## BEGIN Entries
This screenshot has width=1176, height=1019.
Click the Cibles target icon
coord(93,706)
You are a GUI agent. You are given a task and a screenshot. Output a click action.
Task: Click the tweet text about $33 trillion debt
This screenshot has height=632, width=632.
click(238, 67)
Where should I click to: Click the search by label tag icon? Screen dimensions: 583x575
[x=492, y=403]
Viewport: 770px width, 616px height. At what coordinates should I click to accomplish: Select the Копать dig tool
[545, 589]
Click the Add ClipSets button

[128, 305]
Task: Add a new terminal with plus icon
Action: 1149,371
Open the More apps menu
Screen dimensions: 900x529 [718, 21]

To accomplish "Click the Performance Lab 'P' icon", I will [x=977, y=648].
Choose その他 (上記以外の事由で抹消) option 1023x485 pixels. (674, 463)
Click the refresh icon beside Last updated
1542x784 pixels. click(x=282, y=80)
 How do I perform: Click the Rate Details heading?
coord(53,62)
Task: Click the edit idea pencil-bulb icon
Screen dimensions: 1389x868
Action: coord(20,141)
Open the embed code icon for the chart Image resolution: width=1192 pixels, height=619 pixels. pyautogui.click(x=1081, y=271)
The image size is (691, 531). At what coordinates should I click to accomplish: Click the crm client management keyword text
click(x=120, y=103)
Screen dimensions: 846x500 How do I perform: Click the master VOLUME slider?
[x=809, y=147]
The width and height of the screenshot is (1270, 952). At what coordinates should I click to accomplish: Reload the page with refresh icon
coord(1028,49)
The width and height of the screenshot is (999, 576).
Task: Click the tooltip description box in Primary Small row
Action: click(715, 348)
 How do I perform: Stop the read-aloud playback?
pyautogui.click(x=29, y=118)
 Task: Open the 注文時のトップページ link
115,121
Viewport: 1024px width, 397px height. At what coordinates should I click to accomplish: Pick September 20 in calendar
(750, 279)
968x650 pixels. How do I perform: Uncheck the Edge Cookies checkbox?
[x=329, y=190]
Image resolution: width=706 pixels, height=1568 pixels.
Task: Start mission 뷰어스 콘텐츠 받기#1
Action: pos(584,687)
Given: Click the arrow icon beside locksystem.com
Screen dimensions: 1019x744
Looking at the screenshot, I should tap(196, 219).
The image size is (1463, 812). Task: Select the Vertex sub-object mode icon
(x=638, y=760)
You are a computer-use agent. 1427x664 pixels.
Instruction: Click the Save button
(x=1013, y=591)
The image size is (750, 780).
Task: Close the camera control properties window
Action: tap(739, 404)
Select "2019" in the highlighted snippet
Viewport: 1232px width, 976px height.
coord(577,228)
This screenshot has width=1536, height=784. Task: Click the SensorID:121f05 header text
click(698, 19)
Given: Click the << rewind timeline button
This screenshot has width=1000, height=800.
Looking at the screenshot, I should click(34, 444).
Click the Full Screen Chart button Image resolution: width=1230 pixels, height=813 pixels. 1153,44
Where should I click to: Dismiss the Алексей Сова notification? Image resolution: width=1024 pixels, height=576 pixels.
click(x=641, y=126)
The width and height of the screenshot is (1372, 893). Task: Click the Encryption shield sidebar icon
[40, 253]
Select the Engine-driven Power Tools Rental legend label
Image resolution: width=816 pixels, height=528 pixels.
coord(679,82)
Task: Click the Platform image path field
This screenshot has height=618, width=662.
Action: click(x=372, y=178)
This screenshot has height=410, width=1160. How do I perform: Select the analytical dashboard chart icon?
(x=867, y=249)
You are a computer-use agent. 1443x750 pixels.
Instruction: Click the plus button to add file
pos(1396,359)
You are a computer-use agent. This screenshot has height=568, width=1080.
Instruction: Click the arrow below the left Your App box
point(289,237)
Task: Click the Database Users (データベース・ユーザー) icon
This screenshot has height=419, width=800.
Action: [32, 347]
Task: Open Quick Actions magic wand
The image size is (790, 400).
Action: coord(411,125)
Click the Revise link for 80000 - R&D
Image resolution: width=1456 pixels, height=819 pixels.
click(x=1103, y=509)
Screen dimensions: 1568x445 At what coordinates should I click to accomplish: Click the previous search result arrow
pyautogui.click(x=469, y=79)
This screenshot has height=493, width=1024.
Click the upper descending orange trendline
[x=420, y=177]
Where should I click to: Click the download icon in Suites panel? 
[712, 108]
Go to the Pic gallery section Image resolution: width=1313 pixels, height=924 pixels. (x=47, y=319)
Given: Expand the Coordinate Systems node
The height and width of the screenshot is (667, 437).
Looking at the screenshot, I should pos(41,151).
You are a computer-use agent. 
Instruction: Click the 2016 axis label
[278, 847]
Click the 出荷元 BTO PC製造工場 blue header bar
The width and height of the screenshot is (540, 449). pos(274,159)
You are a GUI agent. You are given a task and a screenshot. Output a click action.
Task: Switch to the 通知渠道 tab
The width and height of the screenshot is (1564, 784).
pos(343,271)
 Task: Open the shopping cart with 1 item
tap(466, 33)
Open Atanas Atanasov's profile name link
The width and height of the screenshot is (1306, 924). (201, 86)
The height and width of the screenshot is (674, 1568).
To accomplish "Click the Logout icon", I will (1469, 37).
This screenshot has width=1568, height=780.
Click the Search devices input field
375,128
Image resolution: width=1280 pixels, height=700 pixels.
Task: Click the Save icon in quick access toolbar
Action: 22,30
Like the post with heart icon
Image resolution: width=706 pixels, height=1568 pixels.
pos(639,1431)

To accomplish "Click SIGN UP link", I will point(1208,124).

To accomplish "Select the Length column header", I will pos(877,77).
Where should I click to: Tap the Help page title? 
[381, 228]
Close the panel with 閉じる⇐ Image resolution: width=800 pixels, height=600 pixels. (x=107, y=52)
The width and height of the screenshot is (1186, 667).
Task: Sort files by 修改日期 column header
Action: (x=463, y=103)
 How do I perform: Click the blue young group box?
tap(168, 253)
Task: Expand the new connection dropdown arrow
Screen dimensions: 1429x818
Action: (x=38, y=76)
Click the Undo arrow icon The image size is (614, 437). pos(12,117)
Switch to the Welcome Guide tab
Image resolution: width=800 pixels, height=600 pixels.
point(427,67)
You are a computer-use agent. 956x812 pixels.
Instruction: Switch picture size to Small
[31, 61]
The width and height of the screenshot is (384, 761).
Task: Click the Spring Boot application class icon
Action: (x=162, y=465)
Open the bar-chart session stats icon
## END Entries
- Task statement
Render every line of the records above as a JSON list of strings, one string per line, leaving out blank lines.

- Output of the task
[
  "This screenshot has width=1176, height=1019.",
  "Click the Cibles target icon",
  "coord(93,706)",
  "You are a GUI agent. You are given a task and a screenshot. Output a click action.",
  "Task: Click the tweet text about $33 trillion debt",
  "This screenshot has height=632, width=632.",
  "click(238, 67)",
  "Where should I click to: Click the search by label tag icon? Screen dimensions: 583x575",
  "[x=492, y=403]",
  "Viewport: 770px width, 616px height. At what coordinates should I click to accomplish: Select the Копать dig tool",
  "[545, 589]",
  "Click the Add ClipSets button",
  "[128, 305]",
  "Task: Add a new terminal with plus icon",
  "Action: 1149,371",
  "Open the More apps menu",
  "Screen dimensions: 900x529 [718, 21]",
  "To accomplish \"Click the Performance Lab 'P' icon\", I will [x=977, y=648].",
  "Choose その他 (上記以外の事由で抹消) option 1023x485 pixels. (674, 463)",
  "Click the refresh icon beside Last updated",
  "1542x784 pixels. click(x=282, y=80)",
  " How do I perform: Click the Rate Details heading?",
  "coord(53,62)",
  "Task: Click the edit idea pencil-bulb icon",
  "Screen dimensions: 1389x868",
  "Action: coord(20,141)",
  "Open the embed code icon for the chart Image resolution: width=1192 pixels, height=619 pixels. pyautogui.click(x=1081, y=271)",
  "The image size is (691, 531). At what coordinates should I click to accomplish: Click the crm client management keyword text",
  "click(x=120, y=103)",
  "Screen dimensions: 846x500 How do I perform: Click the master VOLUME slider?",
  "[x=809, y=147]",
  "The width and height of the screenshot is (1270, 952). At what coordinates should I click to accomplish: Reload the page with refresh icon",
  "coord(1028,49)",
  "The width and height of the screenshot is (999, 576).",
  "Task: Click the tooltip description box in Primary Small row",
  "Action: click(715, 348)",
  " How do I perform: Stop the read-aloud playback?",
  "pyautogui.click(x=29, y=118)",
  " Task: Open the 注文時のトップページ link",
  "115,121",
  "Viewport: 1024px width, 397px height. At what coordinates should I click to accomplish: Pick September 20 in calendar",
  "(750, 279)",
  "968x650 pixels. How do I perform: Uncheck the Edge Cookies checkbox?",
  "[x=329, y=190]",
  "Image resolution: width=706 pixels, height=1568 pixels.",
  "Task: Start mission 뷰어스 콘텐츠 받기#1",
  "Action: pos(584,687)",
  "Given: Click the arrow icon beside locksystem.com",
  "Screen dimensions: 1019x744",
  "Looking at the screenshot, I should tap(196, 219).",
  "The image size is (1463, 812). Task: Select the Vertex sub-object mode icon",
  "(x=638, y=760)",
  "You are a computer-use agent. 1427x664 pixels.",
  "Instruction: Click the Save button",
  "(x=1013, y=591)",
  "The image size is (750, 780).",
  "Task: Close the camera control properties window",
  "Action: tap(739, 404)",
  "Select \"2019\" in the highlighted snippet",
  "Viewport: 1232px width, 976px height.",
  "coord(577,228)",
  "This screenshot has width=1536, height=784. Task: Click the SensorID:121f05 header text",
  "click(698, 19)",
  "Given: Click the << rewind timeline button",
  "This screenshot has width=1000, height=800.",
  "Looking at the screenshot, I should click(34, 444).",
  "Click the Full Screen Chart button Image resolution: width=1230 pixels, height=813 pixels. 1153,44",
  "Where should I click to: Dismiss the Алексей Сова notification? Image resolution: width=1024 pixels, height=576 pixels.",
  "click(x=641, y=126)",
  "The width and height of the screenshot is (1372, 893). Task: Click the Encryption shield sidebar icon",
  "[40, 253]",
  "Select the Engine-driven Power Tools Rental legend label",
  "Image resolution: width=816 pixels, height=528 pixels.",
  "coord(679,82)",
  "Task: Click the Platform image path field",
  "This screenshot has height=618, width=662.",
  "Action: click(x=372, y=178)",
  "This screenshot has height=410, width=1160. How do I perform: Select the analytical dashboard chart icon?",
  "(x=867, y=249)",
  "You are a computer-use agent. 1443x750 pixels.",
  "Instruction: Click the plus button to add file",
  "pos(1396,359)",
  "You are a computer-use agent. This screenshot has height=568, width=1080.",
  "Instruction: Click the arrow below the left Your App box",
  "point(289,237)",
  "Task: Click the Database Users (データベース・ユーザー) icon",
  "This screenshot has height=419, width=800.",
  "Action: [32, 347]",
  "Task: Open Quick Actions magic wand",
  "The image size is (790, 400).",
  "Action: coord(411,125)",
  "Click the Revise link for 80000 - R&D",
  "Image resolution: width=1456 pixels, height=819 pixels.",
  "click(x=1103, y=509)",
  "Screen dimensions: 1568x445 At what coordinates should I click to accomplish: Click the previous search result arrow",
  "pyautogui.click(x=469, y=79)",
  "This screenshot has height=493, width=1024.",
  "Click the upper descending orange trendline",
  "[x=420, y=177]",
  "Where should I click to: Click the download icon in Suites panel? ",
  "[712, 108]",
  "Go to the Pic gallery section Image resolution: width=1313 pixels, height=924 pixels. (x=47, y=319)",
  "Given: Expand the Coordinate Systems node",
  "The height and width of the screenshot is (667, 437).",
  "Looking at the screenshot, I should pos(41,151).",
  "You are a computer-use agent. ",
  "Instruction: Click the 2016 axis label",
  "[278, 847]",
  "Click the 出荷元 BTO PC製造工場 blue header bar",
  "The width and height of the screenshot is (540, 449). pos(274,159)",
  "You are a GUI agent. You are given a task and a screenshot. Output a click action.",
  "Task: Switch to the 通知渠道 tab",
  "The width and height of the screenshot is (1564, 784).",
  "pos(343,271)",
  " Task: Open the shopping cart with 1 item",
  "tap(466, 33)",
  "Open Atanas Atanasov's profile name link",
  "The width and height of the screenshot is (1306, 924). (201, 86)",
  "The height and width of the screenshot is (674, 1568).",
  "To accomplish \"Click the Logout icon\", I will (1469, 37).",
  "This screenshot has width=1568, height=780.",
  "Click the Search devices input field",
  "375,128",
  "Image resolution: width=1280 pixels, height=700 pixels.",
  "Task: Click the Save icon in quick access toolbar",
  "Action: 22,30",
  "Like the post with heart icon",
  "Image resolution: width=706 pixels, height=1568 pixels.",
  "pos(639,1431)",
  "To accomplish \"Click SIGN UP link\", I will point(1208,124).",
  "To accomplish \"Select the Length column header\", I will pos(877,77).",
  "Where should I click to: Tap the Help page title? ",
  "[381, 228]",
  "Close the panel with 閉じる⇐ Image resolution: width=800 pixels, height=600 pixels. (x=107, y=52)",
  "The width and height of the screenshot is (1186, 667).",
  "Task: Sort files by 修改日期 column header",
  "Action: (x=463, y=103)",
  " How do I perform: Click the blue young group box?",
  "tap(168, 253)",
  "Task: Expand the new connection dropdown arrow",
  "Screen dimensions: 1429x818",
  "Action: (x=38, y=76)",
  "Click the Undo arrow icon The image size is (614, 437). pos(12,117)",
  "Switch to the Welcome Guide tab",
  "Image resolution: width=800 pixels, height=600 pixels.",
  "point(427,67)",
  "You are a computer-use agent. 956x812 pixels.",
  "Instruction: Switch picture size to Small",
  "[31, 61]",
  "The width and height of the screenshot is (384, 761).",
  "Task: Click the Spring Boot application class icon",
  "Action: (x=162, y=465)",
  "Open the bar-chart session stats icon"
]